━━━━━ INFORMATION GIVEN
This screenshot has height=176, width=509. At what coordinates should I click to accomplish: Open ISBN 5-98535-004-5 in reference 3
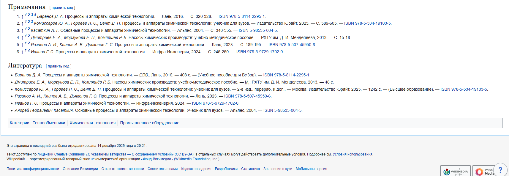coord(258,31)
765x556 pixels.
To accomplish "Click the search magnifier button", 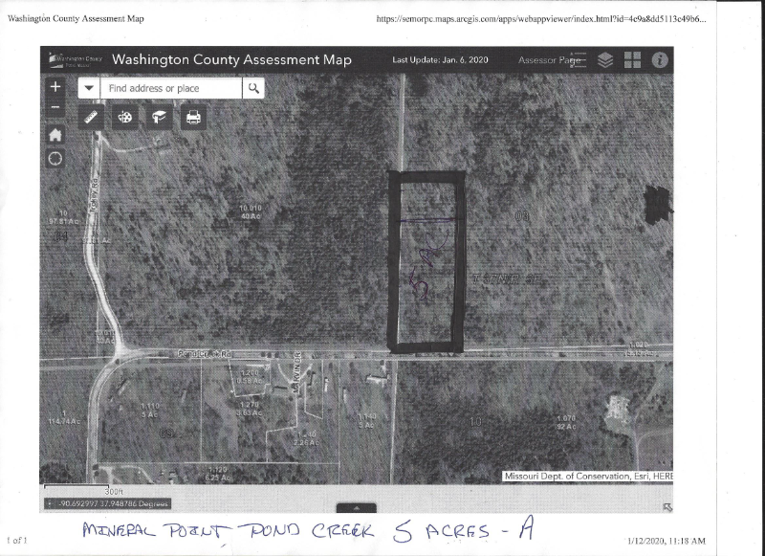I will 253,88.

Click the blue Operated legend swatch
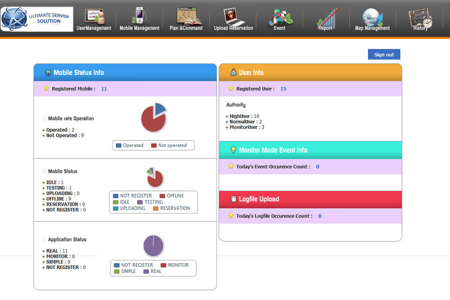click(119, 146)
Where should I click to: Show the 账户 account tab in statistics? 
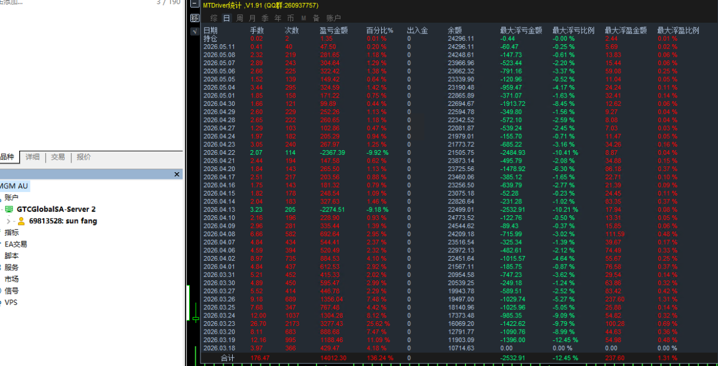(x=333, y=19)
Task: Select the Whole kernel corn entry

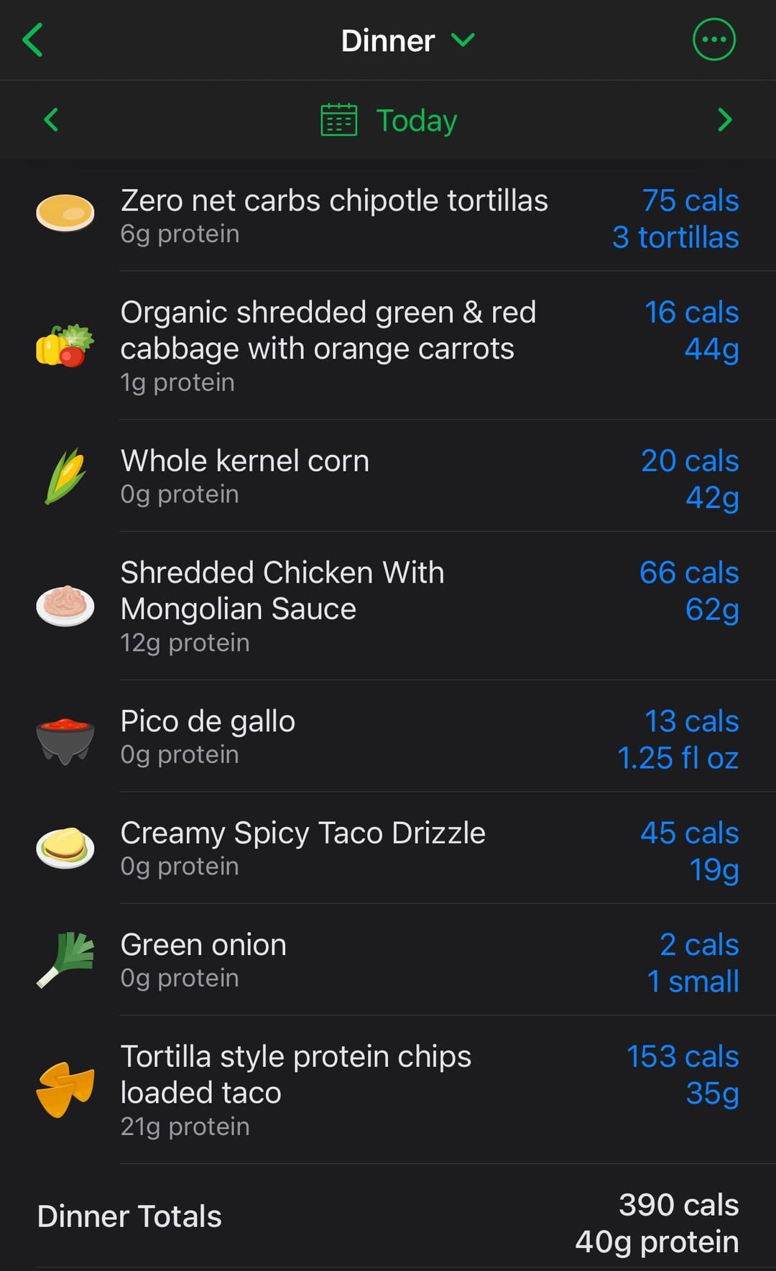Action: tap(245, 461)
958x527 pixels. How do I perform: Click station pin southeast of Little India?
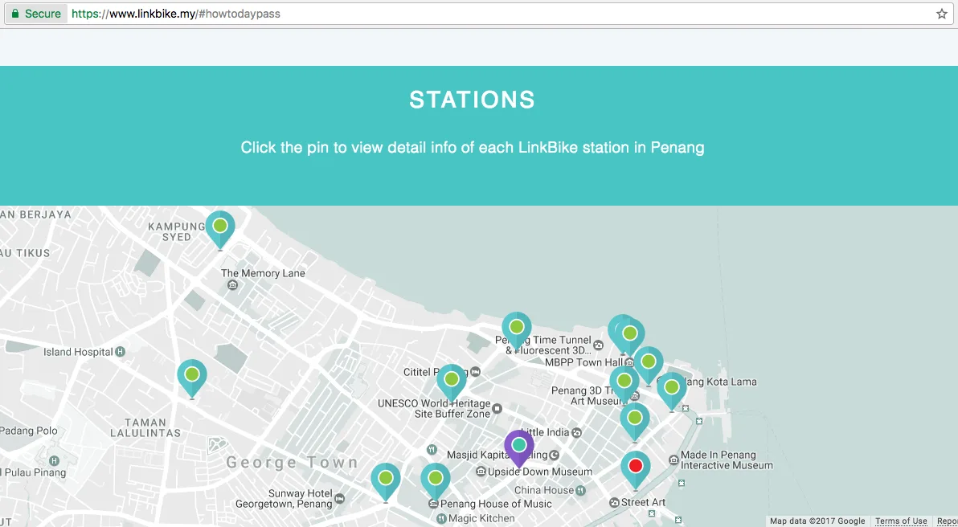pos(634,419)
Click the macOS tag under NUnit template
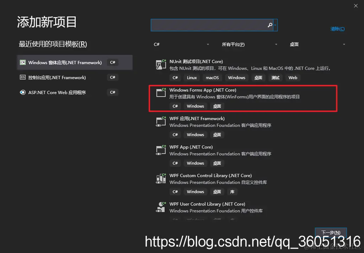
━━━━━━━━━━
» **TASK REQUIREMENTS**
Quote exactly the lines from the one that contains "Where should I" through the end of the listing above, both ends included, leaving out the pictures.

» **OUTPUT**
Where should I click to: Show the 账户 account tab in statistics? 
(x=333, y=19)
Task: Select the Whole kernel corn entry

Action: tap(245, 461)
958x527 pixels. How do I perform: Click station pin southeast of Little India?
pos(634,419)
Click the macOS tag under NUnit template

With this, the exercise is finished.